The task. Lines containing "will" should be pulled from the material below.
--- Recorded information Enclosed Below ---
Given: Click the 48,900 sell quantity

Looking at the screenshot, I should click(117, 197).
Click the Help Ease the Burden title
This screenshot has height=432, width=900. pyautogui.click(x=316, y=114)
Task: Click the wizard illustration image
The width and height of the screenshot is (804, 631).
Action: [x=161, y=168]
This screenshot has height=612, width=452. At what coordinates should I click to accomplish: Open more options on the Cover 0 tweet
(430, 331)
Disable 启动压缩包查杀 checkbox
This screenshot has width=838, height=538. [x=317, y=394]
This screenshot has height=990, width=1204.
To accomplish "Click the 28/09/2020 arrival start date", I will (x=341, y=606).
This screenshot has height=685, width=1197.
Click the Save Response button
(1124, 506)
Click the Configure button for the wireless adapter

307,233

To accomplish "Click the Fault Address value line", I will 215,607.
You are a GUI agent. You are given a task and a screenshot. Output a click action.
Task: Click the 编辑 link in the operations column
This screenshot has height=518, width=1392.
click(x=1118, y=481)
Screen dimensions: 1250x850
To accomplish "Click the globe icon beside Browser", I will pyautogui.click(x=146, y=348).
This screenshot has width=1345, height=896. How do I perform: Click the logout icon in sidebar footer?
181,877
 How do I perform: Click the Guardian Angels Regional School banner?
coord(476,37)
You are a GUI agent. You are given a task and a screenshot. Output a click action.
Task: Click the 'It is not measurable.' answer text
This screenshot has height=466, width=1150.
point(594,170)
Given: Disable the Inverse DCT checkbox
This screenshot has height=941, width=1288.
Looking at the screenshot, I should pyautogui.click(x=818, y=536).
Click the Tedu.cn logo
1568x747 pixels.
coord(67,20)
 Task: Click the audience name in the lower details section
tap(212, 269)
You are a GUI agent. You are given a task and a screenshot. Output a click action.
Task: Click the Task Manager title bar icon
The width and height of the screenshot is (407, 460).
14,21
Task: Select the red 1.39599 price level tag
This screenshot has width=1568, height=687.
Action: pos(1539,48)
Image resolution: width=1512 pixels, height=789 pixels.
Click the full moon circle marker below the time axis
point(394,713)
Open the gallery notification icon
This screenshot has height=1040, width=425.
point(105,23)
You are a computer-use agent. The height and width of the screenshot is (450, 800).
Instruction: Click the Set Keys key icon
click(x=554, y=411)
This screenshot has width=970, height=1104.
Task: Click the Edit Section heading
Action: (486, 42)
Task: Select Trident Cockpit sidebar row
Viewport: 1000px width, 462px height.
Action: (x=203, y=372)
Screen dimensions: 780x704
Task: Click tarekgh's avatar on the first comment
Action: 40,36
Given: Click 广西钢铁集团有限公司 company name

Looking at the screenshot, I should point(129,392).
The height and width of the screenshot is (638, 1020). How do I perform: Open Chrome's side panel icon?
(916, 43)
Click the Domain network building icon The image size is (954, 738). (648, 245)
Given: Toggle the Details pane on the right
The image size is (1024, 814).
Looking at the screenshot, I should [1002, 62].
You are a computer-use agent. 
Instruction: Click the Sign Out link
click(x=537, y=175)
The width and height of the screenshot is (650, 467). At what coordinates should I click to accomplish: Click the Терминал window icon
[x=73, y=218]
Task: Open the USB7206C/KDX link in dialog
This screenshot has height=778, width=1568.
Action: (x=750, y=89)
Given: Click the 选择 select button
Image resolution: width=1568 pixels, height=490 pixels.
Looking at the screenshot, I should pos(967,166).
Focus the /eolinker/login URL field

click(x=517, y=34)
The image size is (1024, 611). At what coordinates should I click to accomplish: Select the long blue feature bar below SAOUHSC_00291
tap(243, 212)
--- End of Enclosed Recorded information ---
Output.
To accomplish "Click the 28/09/2020 arrival start date", I will (x=341, y=606).
To accomplish "Click the Fault Address value line", I will 215,607.
To accomplish "Click the globe icon beside Browser", I will pyautogui.click(x=146, y=348).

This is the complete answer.